The organization is also devoted to delivering access to those who need it.
Jacob Frydman is a keen supporter of the Brem Foundation and its method of early breast cancer detection through education, access, and physician training. Motivated by Dr. Rachel Brem, who directs The Breast Imaging and Intervention Center at The GW Medical Faculty Associates, the organization wants to help women know the risks and options related to breast cancer. It also provides free breast cancer screenings for the underserved communities within the Washington DC metropolitan area.— Commercial real estate investor
Generous contributions from donors like Jacob Frydman support the Brem Foundation’s community outreach programs, breast radiologist fellowships, and research in advanced diagnostic technologies. Recognizing the importance of the organization’s fight against the disease, Frydman points to the National Cancer Institute’s findings that in 2015, there were more than 230,000 new cases of breast cancer in the United States and more than 12 percent of women will be diagnosed with the disease in their lifetime.

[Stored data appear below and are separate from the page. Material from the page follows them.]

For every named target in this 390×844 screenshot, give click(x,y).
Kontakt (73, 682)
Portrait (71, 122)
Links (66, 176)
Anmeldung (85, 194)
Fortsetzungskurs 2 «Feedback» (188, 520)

In addition to education provided by the Brem Foundation through its outreach programs, the organization is also devoted to delivering access to those who need it. The foundation’s B-Fund pays for women who cannot afford critical diagnostic tests, while its “Mammovan” brings mobile mammography to the uninsured and underinsured residents of Northern Virginia as well as Montgomery and Prince Georges Counties of Maryland. “While breast cancer may not be preventable, with early diagnosis and treatment, survival rates skyrocket,” states Frydman, citing NCI statistics revealing a 98.6 percent five-year survival rate for those whose cancer is localized. “The Brem Foundation’s mobile mammography is a critical piece of the survivability puzzle,” he adds.
Frydman’s support of the Brem Foundation’s work in underserved communities is rooted in part by his experiences growing up in Northern New Jersey, where Frydman saw firsthand the disparities between communities that had financial resources and those that did not. “I greatly admire Dr. Brem’s work in delivering healthcare to women who might otherwise be denied access to basic screening services,” he declares.
A renowned expert on value added investments, Jacob Frydman has over 30 years of experience in structuring, financing, and executing highly complex real estate transactions with notable transactions including midtown Manhattan’s Two Dag Hammarskjöld Plaza and lower Manhattan’s Aetna Building. Prior to his retirement in September 2015, Frydman was the CEO and Chairman of a public Real Estate Investment Trust. After his retirement as CEO, he continued on as the Chief Investment Officer of the First Capital Real Estate Trust. Frydman is a graduate of Boston University, where he received his Bachelor’s degree in Finance and Case Western Reserve University School of Law, where he received his Juris Doctor. Mr. Frydman often participates as a speaker and panelist at numerous industry seminars and on Fox Business, CNBC, Bloomberg Television and other news media, where he speaks on matters relating to property investments and trends in real estate. In addition to his support for the Brem Foundation to Defeat Breast Cancer, Frydman also devotes time and capital to organizations such as the Chabad of Dutchess County and served as a member of the Board of Directors of the Bardavon Opera House, home to the Hudson Valley Philharmonic.